Marine Cotte and co-authors studied samples of those unique red pigments from wall paintings in a house near Pompeii that was buried under ash during the infamous eruption of Mount Vesuvius in 79 A. D. The paint, which used pigment made from red mercuric sulfide (called Cinnabar, HgS), was preserved under ash until excavations began in 1988. Since the 1990s, however, the brilliant red paintings have darkened and deteriorated.

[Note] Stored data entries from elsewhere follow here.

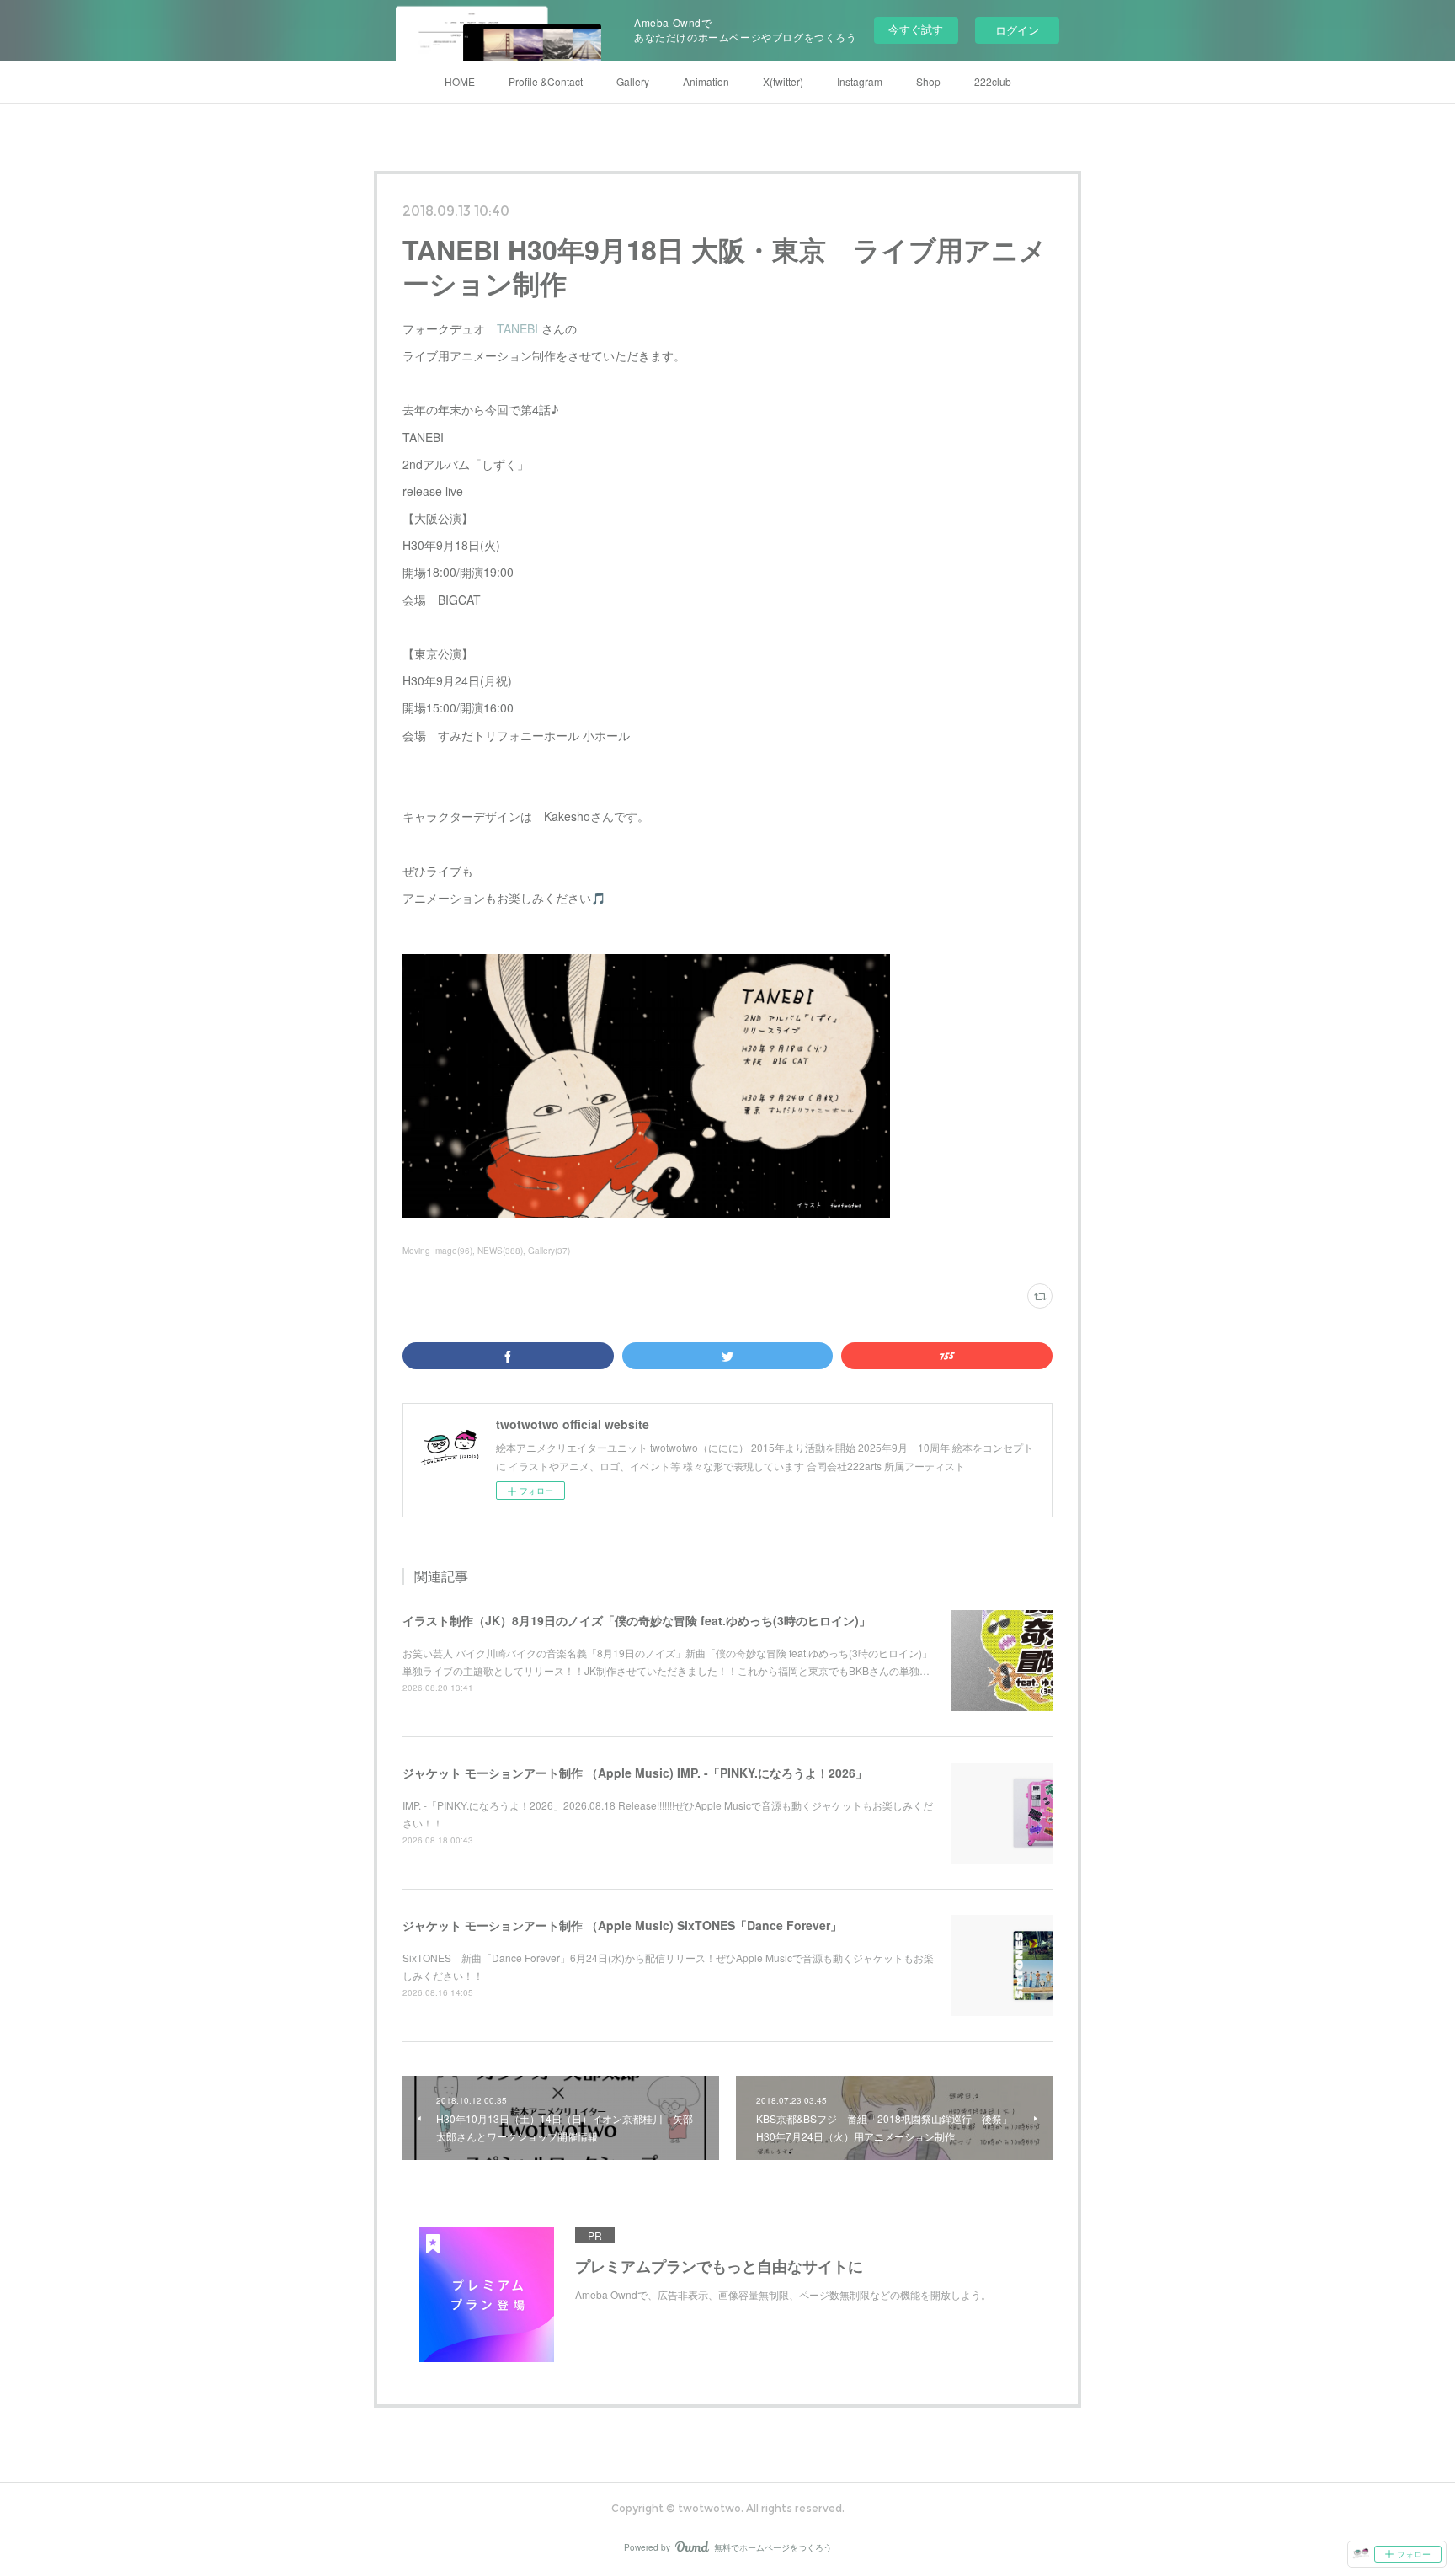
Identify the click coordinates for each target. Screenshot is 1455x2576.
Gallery (632, 81)
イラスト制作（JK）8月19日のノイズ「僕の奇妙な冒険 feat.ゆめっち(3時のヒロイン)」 (636, 1620)
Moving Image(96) (437, 1250)
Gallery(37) (549, 1250)
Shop (928, 81)
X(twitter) (783, 81)
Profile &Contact (546, 81)
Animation (706, 81)
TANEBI (519, 328)
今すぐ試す (915, 29)
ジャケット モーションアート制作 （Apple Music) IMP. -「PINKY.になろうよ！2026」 (634, 1772)
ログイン (1017, 30)
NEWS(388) (500, 1250)
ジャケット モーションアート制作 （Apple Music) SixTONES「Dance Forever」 (622, 1925)
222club (992, 81)
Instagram (859, 81)
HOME (460, 81)
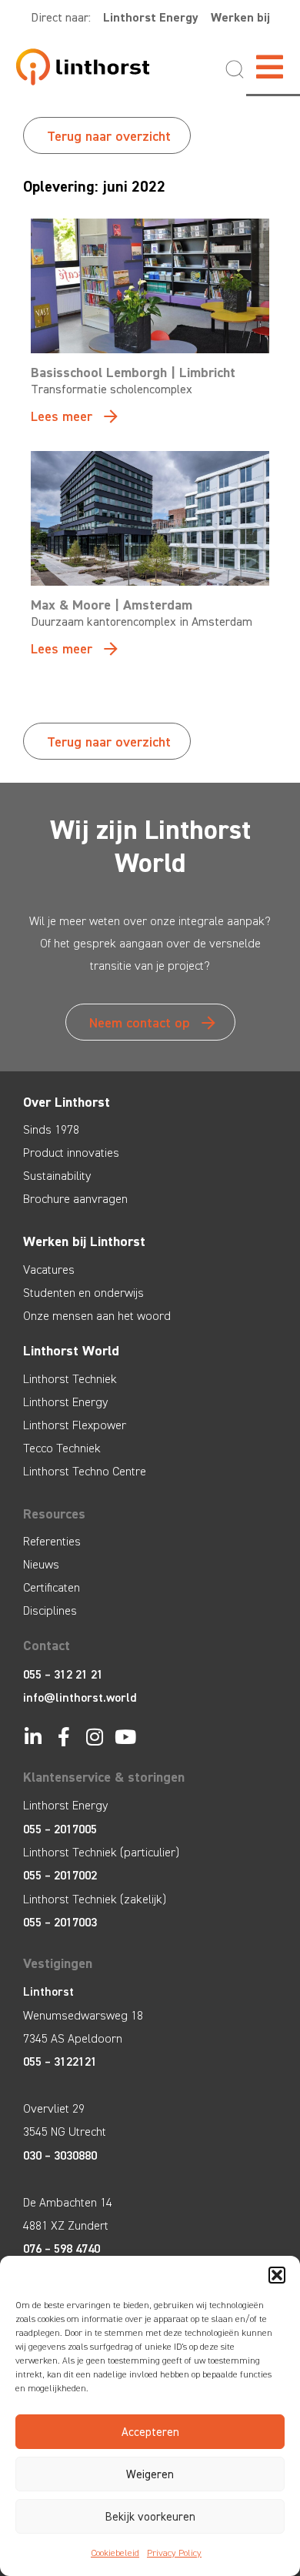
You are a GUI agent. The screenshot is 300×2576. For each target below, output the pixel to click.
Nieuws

In a report scheduled for the Nov. 1 issue of the ACS semi-monthly journal Analytical Chemistry, the authors describe how they used micro x-ray fluorescence and x-ray absorption spectroscopy at the European Synchrotron Radiation Facility to determine how the darkening could happen. The findings will help curators and restorers to develop better methods for preserving the brilliant artwork from ancient Rome, the report states.
Red Pompeian paintings, very famous for their deep intensity, are currently suffering from darkening. The origins of this darkening degradation are not clearly identified yet and remain a major issue for curators. In the specific case of cinnabar (HgS)-based red pigment, a photoinduced conversion into black metacinnabar is usually suspected. This work is focused on the blackening of red cinnabar paintings coated on a sparry calcite mortar. Different samples exhibiting different levels of degradation were selected upon visual observations and analyzed by synchrotron-based microanalytical techniques. Atomic and molecular compositions of the different debased regions revealed two possible degradation mechanisms. On one hand, micro X-ray fluorescence elemental maps show peculiar distributions of chlorine and sulfur. On the other hand, X-ray absorption spectroscopy performed at both Cl and S K-edges confirms the presence of characteristic degradation products: (i) Hg-Cl compounds (e.g., corderoite, calomel, and terlinguaite), which may result from the reaction with exogenous NaCl, in gray areas; (ii) gypsum, produced by the calcite sulfation, in black coatings. Metacinnabar is never detected. Finally, a cross section was analyzed to map the in-depth alteration gradient. Reduced and oxidized sulfur distributions reveal that the sulfated black coating consists of a ~5-m-thick layer covering intact cinnabar.